Configuration: $t_{2g}^4 e_g^2$.

$\mathrm{CFSE} = 4(-0.4\Delta_o) + 2(+0.6\Delta_o) = -1.6\Delta_o + 1.2\Delta_o = -0.4\Delta_o$

$\mathrm{K_2[NiCl_4]}$: Ni(II), d⁸, tetrahedral with Cl⁻.

In Td: e (lower, 2 orbitals) + $t_2$ (upper, 3 orbitals). HS d⁸ filling: $e^4 t_2^4$.

$\mathrm{CFSE} = 4(-0.6\Delta_t) + 4(+0.4\Delta_t) = -2.4\Delta_t + 1.6\Delta_t = -0.8\Delta_t$

🗺️ Td d⁸ Filling Visualised

In Td, 5 d-orbitals split as $e^2 t_2^3$ slots. d⁸ HS:

• e (2 orbitals) → 4 electrons (both paired). Coefficient: $-0.6\Delta_t$ each.
• $t_2$ (3 orbitals) → 4 electrons (1 pair + 2 unpaired). Coefficient: $+0.4\Delta_t$ each.

Total CFSE = $-0.8\Delta_t$. Two unpaired → paramagnetic (matches NiCl₄²⁻ μ ≈ 2.83 BM).

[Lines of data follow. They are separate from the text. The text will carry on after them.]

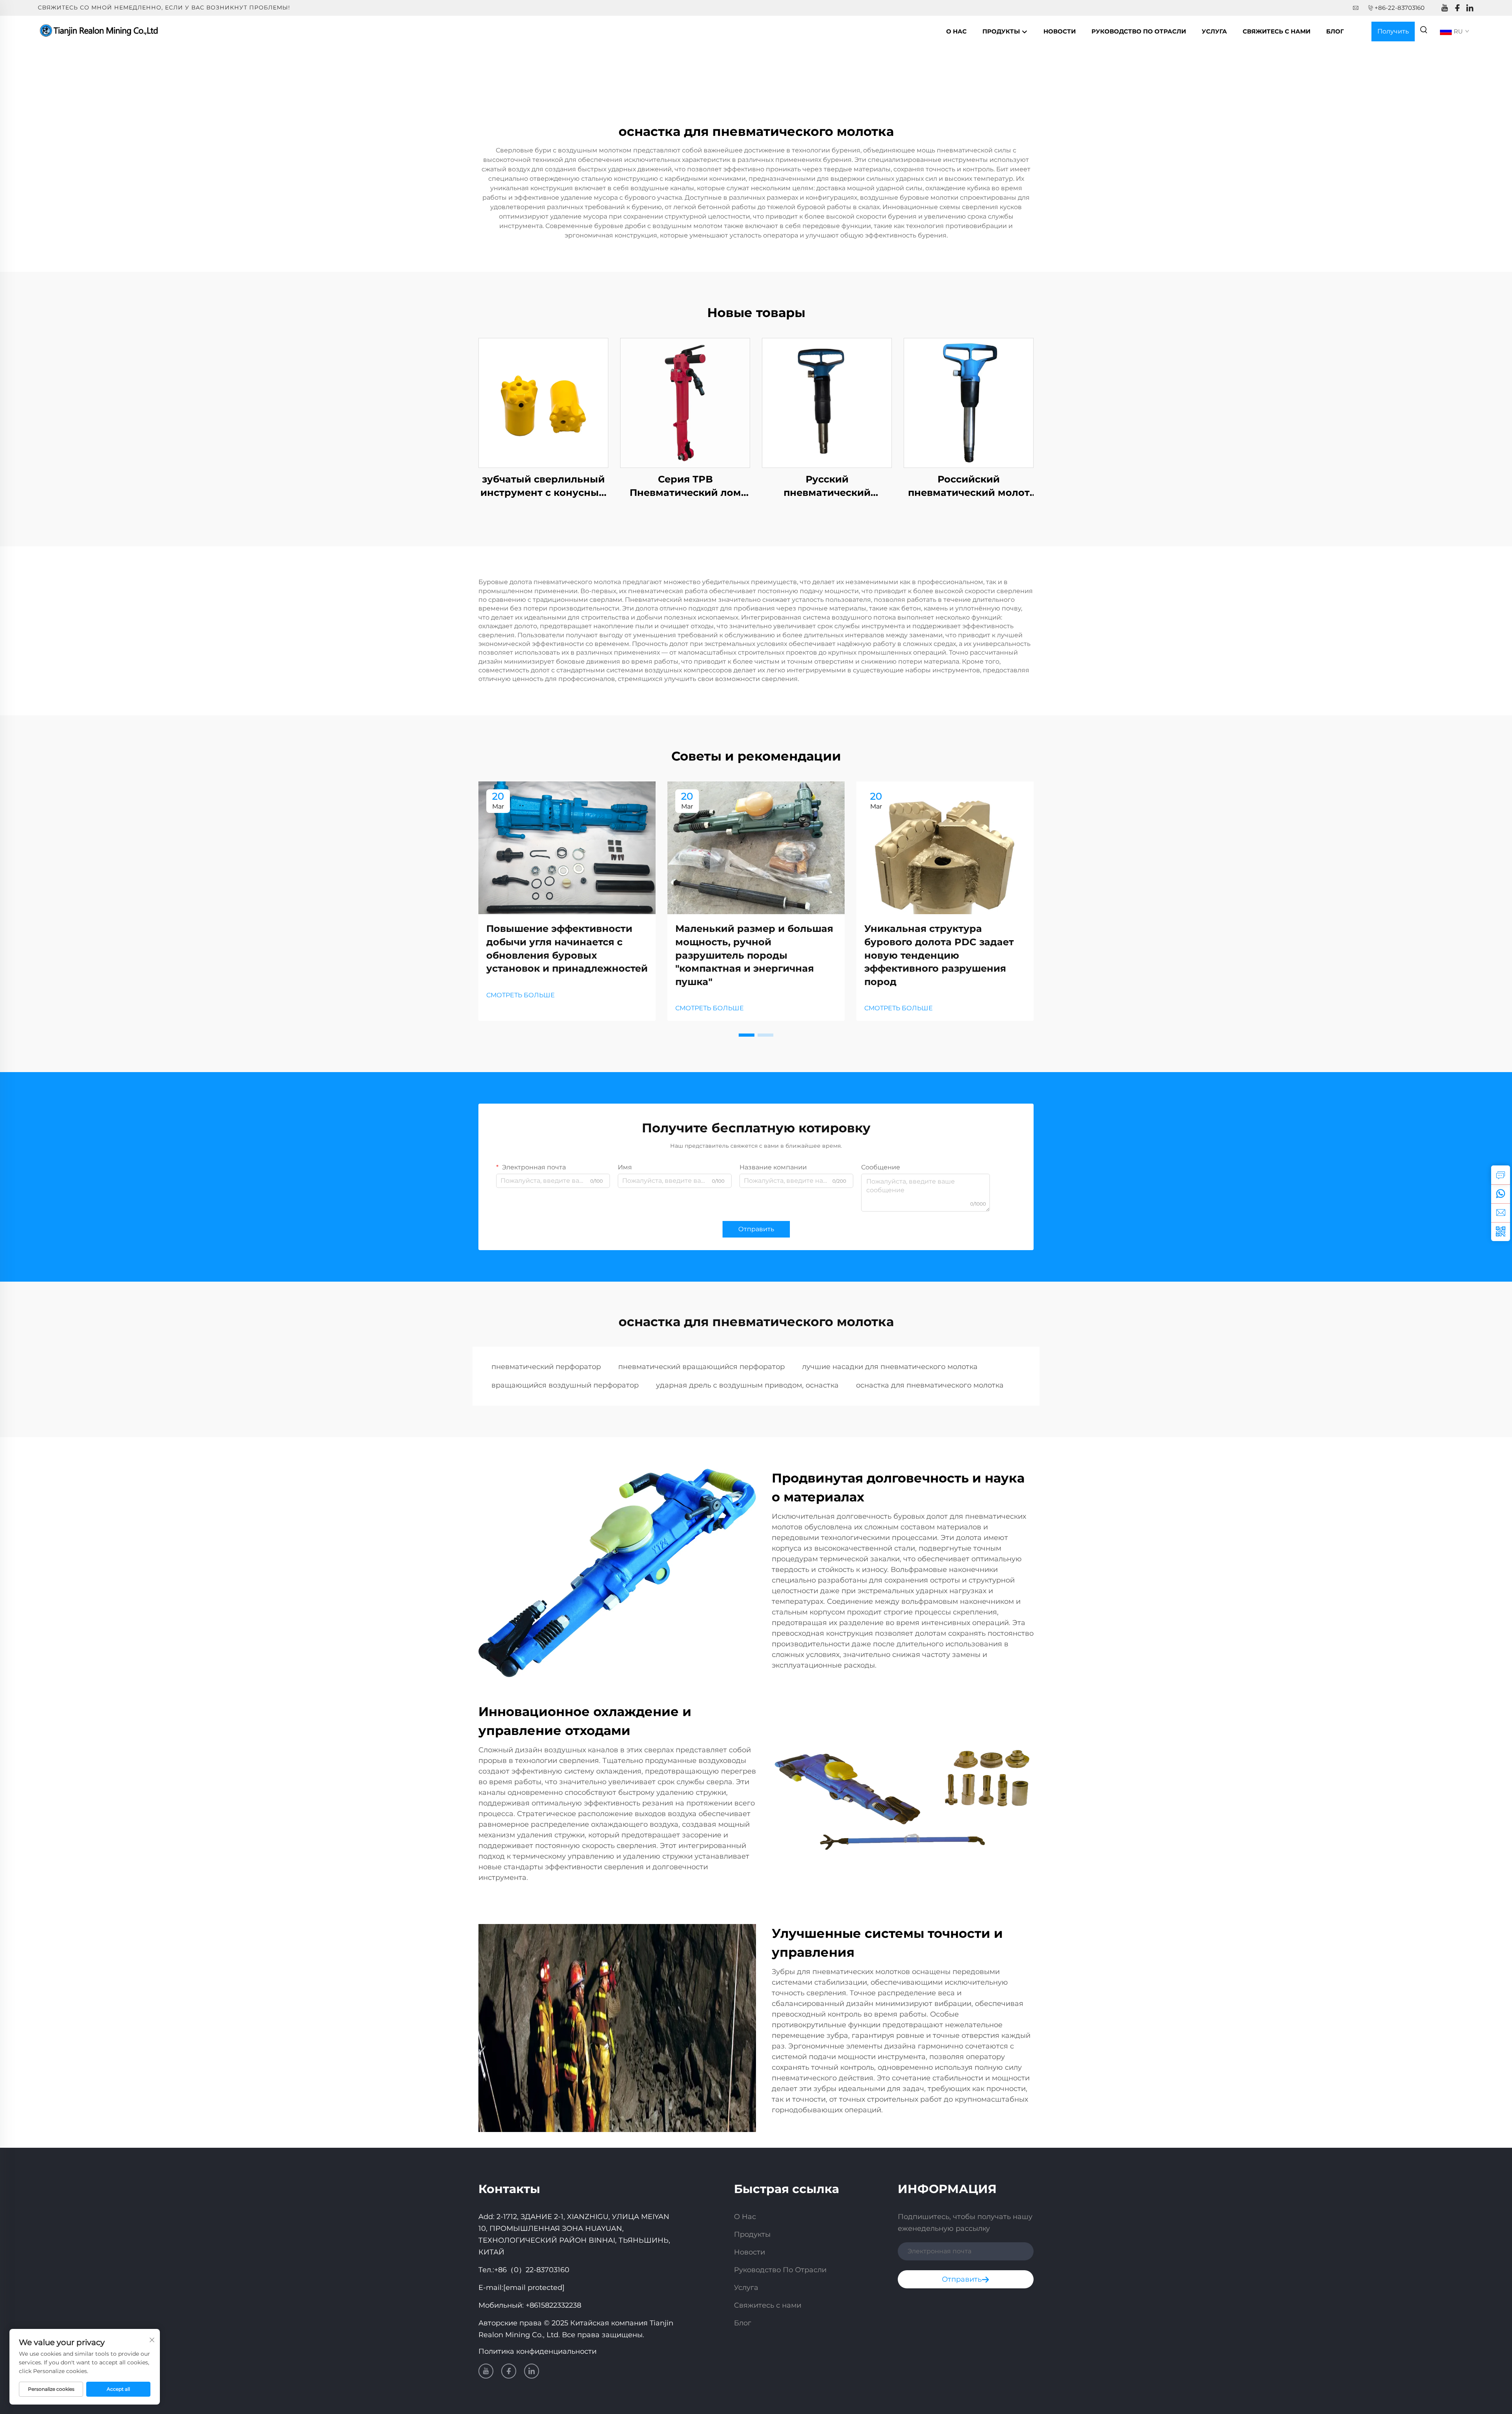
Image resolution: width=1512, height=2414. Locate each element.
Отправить (756, 1229)
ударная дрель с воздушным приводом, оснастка (747, 1385)
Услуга (1214, 31)
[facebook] (1457, 8)
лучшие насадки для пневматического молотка (890, 1366)
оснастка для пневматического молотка (930, 1385)
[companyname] (100, 31)
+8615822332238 (553, 2305)
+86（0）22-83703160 (531, 2270)
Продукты (1001, 31)
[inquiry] (1500, 1174)
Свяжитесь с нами (1276, 31)
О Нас (956, 31)
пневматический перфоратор (546, 1366)
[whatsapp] (1500, 1193)
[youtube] (1444, 8)
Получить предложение (1393, 34)
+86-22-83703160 (1400, 7)
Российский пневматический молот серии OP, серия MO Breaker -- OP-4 (969, 486)
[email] (1500, 1212)
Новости (1059, 31)
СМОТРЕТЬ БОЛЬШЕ (520, 995)
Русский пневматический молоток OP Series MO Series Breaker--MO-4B (827, 486)
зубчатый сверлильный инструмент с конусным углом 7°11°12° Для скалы (543, 486)
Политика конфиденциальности (537, 2351)
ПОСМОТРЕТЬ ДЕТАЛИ (543, 402)
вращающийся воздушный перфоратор (565, 1385)
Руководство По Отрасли (1138, 31)
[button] (746, 1035)
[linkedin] (1470, 8)
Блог (1335, 31)
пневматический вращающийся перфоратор (701, 1366)
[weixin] (1500, 1231)
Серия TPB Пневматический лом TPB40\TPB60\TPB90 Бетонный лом (685, 486)
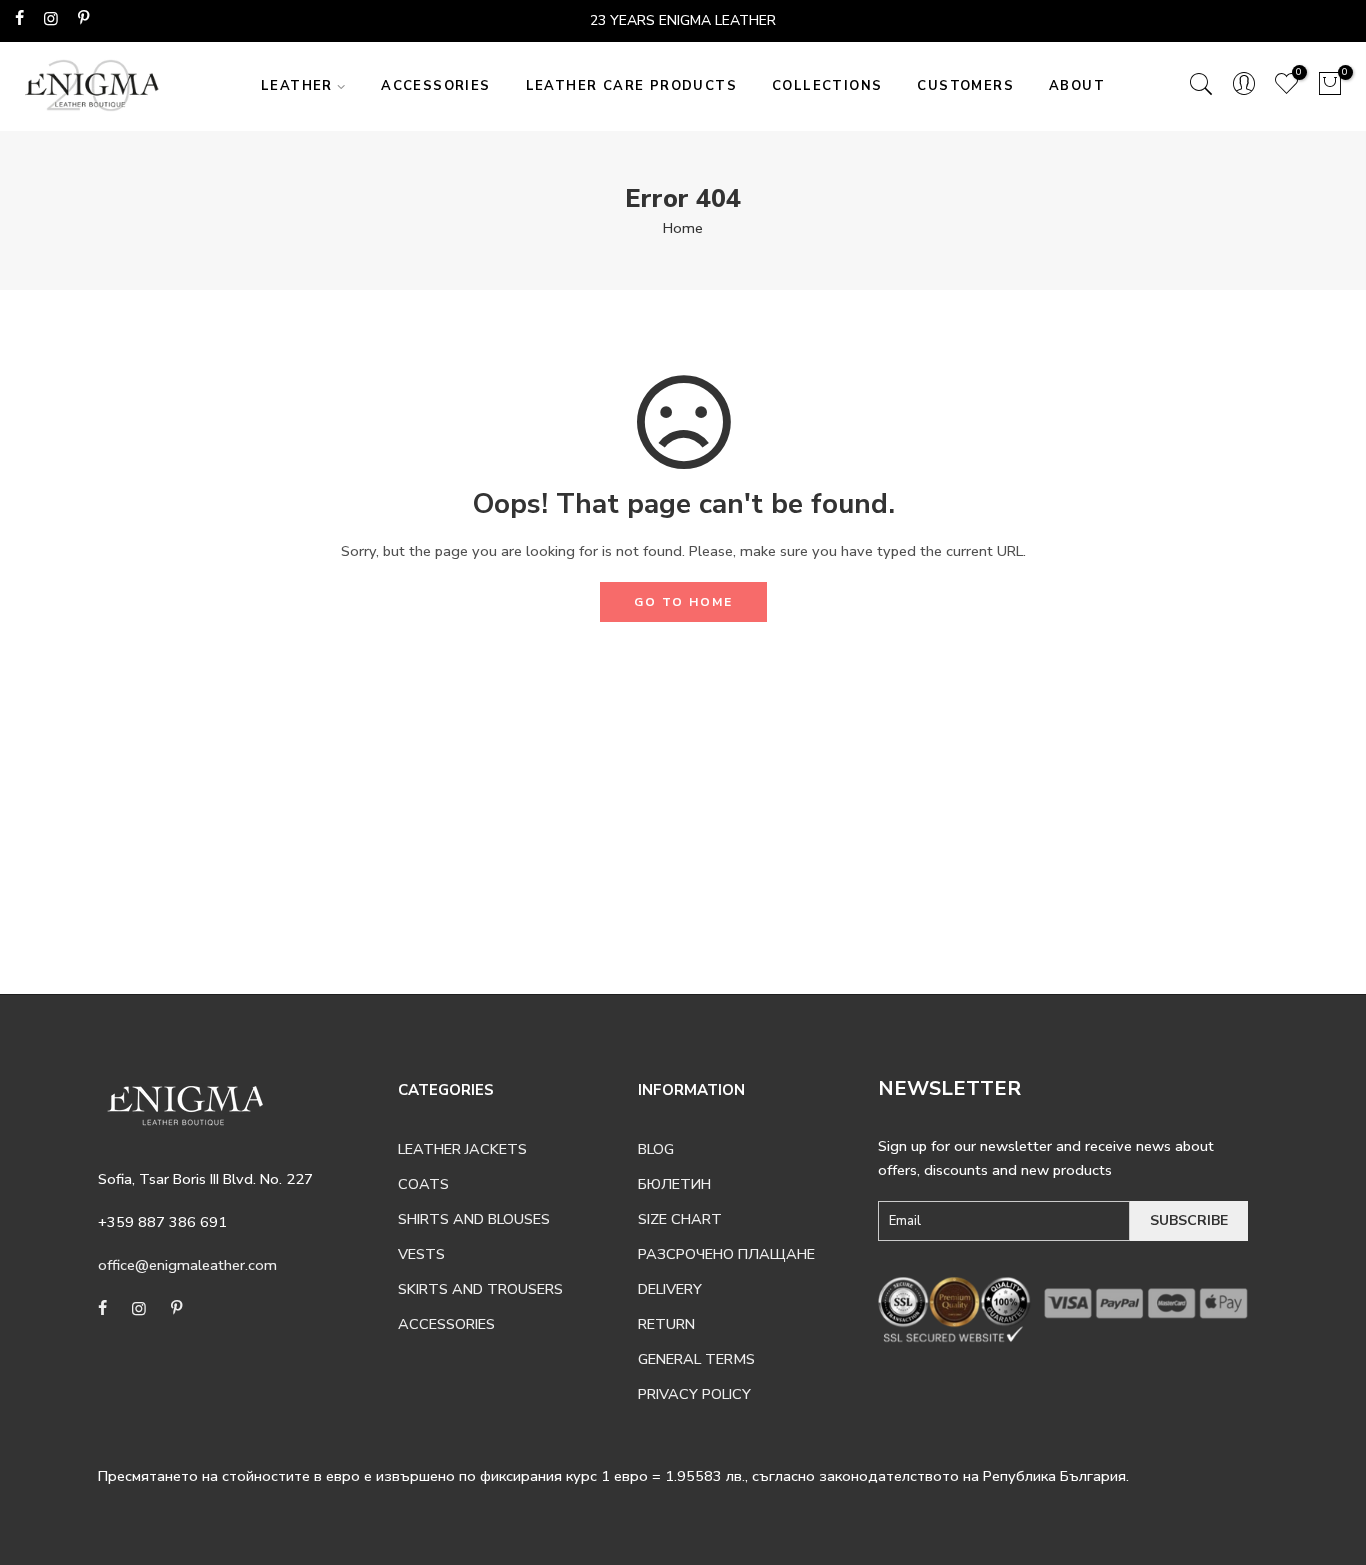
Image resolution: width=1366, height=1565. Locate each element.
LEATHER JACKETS (462, 1149)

⚡ Td vs Oct CFSE Coefficients

| Geometry | Lower set | Upper set | |---|---|---| | Octahedral | $t_{2g}$ at $-0.4\Delta_o$ | $e_g$ at $+0.6\Delta_o$ | | Tetrahedral | $e$ at $-0.6\Delta_t$ | $t_2$ at $+0.4\Delta_t$ |

Note: the −0.6/−0.4 coefficients are inverted between geometries.

⚠️ HS d⁶ Oct Has Small CFSE

$[\mathrm{Fe(H_2O)_6}]^{2+}$ has CFSE = $-0.4\Delta_o$ — small, partly because the +0.6 from $e_g^2$ cancels much of the $-1.6$ from $t_{2g}^4$. This is one reason Fe²⁺ aquo complexes are kinetically labile.

$\boxed{\text{Answer: (3) } -0.4\Delta_o \text{ and } -0.8\Delta_t}$